→ DATA EXTRACTS:
******************************

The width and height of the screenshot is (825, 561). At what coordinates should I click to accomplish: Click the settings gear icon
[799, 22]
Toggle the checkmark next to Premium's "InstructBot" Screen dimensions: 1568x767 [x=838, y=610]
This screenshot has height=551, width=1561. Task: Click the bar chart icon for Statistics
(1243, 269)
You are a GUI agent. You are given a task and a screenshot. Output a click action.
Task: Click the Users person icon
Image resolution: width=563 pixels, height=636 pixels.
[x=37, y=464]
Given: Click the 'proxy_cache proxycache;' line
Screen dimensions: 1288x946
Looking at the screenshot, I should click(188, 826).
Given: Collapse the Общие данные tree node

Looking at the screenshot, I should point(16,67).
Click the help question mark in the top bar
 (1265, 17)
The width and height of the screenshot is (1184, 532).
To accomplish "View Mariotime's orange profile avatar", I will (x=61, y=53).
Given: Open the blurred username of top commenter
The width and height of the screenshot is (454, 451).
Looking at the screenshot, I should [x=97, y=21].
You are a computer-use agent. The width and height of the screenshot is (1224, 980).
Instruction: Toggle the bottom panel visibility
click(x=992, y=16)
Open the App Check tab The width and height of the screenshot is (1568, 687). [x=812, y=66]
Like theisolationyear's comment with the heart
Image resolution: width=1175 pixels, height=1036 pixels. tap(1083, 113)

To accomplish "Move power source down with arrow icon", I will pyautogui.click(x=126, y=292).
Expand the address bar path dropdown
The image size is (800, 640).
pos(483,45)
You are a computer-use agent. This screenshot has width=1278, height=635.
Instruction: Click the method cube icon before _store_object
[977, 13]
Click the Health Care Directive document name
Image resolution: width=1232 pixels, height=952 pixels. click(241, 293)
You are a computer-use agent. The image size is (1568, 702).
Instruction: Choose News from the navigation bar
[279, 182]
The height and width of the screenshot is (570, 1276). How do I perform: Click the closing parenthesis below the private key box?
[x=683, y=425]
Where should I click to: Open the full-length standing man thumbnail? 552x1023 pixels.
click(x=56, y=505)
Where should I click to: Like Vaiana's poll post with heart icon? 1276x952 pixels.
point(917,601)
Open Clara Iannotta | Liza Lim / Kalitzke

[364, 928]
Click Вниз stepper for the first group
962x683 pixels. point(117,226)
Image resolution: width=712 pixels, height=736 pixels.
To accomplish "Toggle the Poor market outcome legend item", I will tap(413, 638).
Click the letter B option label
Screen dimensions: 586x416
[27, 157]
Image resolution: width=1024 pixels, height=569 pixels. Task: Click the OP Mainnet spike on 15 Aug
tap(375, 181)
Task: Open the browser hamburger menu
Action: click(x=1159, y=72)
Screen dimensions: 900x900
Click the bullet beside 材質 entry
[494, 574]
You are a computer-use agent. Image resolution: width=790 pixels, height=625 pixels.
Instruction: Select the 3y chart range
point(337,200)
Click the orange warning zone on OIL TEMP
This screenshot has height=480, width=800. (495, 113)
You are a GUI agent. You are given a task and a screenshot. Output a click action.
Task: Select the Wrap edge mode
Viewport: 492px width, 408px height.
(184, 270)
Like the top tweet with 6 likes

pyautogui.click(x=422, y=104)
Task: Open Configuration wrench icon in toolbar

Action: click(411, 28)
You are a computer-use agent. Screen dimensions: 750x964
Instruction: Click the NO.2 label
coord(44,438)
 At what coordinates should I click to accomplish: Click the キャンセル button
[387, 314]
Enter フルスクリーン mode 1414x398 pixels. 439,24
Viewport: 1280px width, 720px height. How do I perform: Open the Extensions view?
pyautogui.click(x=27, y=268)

******************************

→ WORK TO BE COMPLETED:
Set down each record above without changing a single word.

→ RESULT OF THIS TASK:
The width and height of the screenshot is (825, 561). At what coordinates should I click to accomplish: Click the settings gear icon
[799, 22]
Toggle the checkmark next to Premium's "InstructBot" Screen dimensions: 1568x767 [x=838, y=610]
This screenshot has height=551, width=1561. Task: Click the bar chart icon for Statistics
(1243, 269)
You are a GUI agent. You are given a task and a screenshot. Output a click action.
Task: Click the Users person icon
Image resolution: width=563 pixels, height=636 pixels.
[x=37, y=464]
Given: Click the 'proxy_cache proxycache;' line
Screen dimensions: 1288x946
Looking at the screenshot, I should click(188, 826).
Given: Collapse the Общие данные tree node

Looking at the screenshot, I should point(16,67).
Click the help question mark in the top bar
 (1265, 17)
The width and height of the screenshot is (1184, 532).
To accomplish "View Mariotime's orange profile avatar", I will (x=61, y=53).
Given: Open the blurred username of top commenter
The width and height of the screenshot is (454, 451).
Looking at the screenshot, I should [x=97, y=21].
You are a computer-use agent. The width and height of the screenshot is (1224, 980).
Instruction: Toggle the bottom panel visibility
click(x=992, y=16)
Open the App Check tab The width and height of the screenshot is (1568, 687). [x=812, y=66]
Like theisolationyear's comment with the heart
Image resolution: width=1175 pixels, height=1036 pixels. tap(1083, 113)

To accomplish "Move power source down with arrow icon", I will pyautogui.click(x=126, y=292).
Expand the address bar path dropdown
The image size is (800, 640).
pos(483,45)
You are a computer-use agent. This screenshot has width=1278, height=635.
Instruction: Click the method cube icon before _store_object
[977, 13]
Click the Health Care Directive document name
Image resolution: width=1232 pixels, height=952 pixels. click(241, 293)
You are a computer-use agent. The image size is (1568, 702).
Instruction: Choose News from the navigation bar
[279, 182]
The height and width of the screenshot is (570, 1276). How do I perform: Click the closing parenthesis below the private key box?
[x=683, y=425]
Where should I click to: Open the full-length standing man thumbnail? 552x1023 pixels.
click(x=56, y=505)
Where should I click to: Like Vaiana's poll post with heart icon? 1276x952 pixels.
point(917,601)
Open Clara Iannotta | Liza Lim / Kalitzke

[364, 928]
Click Вниз stepper for the first group
962x683 pixels. point(117,226)
Image resolution: width=712 pixels, height=736 pixels.
To accomplish "Toggle the Poor market outcome legend item", I will tap(413, 638).
Click the letter B option label
Screen dimensions: 586x416
[27, 157]
Image resolution: width=1024 pixels, height=569 pixels. Task: Click the OP Mainnet spike on 15 Aug
tap(375, 181)
Task: Open the browser hamburger menu
Action: click(x=1159, y=72)
Screen dimensions: 900x900
Click the bullet beside 材質 entry
[494, 574]
You are a computer-use agent. Image resolution: width=790 pixels, height=625 pixels.
Instruction: Select the 3y chart range
point(337,200)
Click the orange warning zone on OIL TEMP
This screenshot has height=480, width=800. (495, 113)
You are a GUI agent. You are given a task and a screenshot. Output a click action.
Task: Select the Wrap edge mode
Viewport: 492px width, 408px height.
(184, 270)
Like the top tweet with 6 likes

pyautogui.click(x=422, y=104)
Task: Open Configuration wrench icon in toolbar

Action: click(411, 28)
You are a computer-use agent. Screen dimensions: 750x964
Instruction: Click the NO.2 label
coord(44,438)
 At what coordinates should I click to accomplish: Click the キャンセル button
[387, 314]
Enter フルスクリーン mode 1414x398 pixels. 439,24
Viewport: 1280px width, 720px height. How do I perform: Open the Extensions view?
pyautogui.click(x=27, y=268)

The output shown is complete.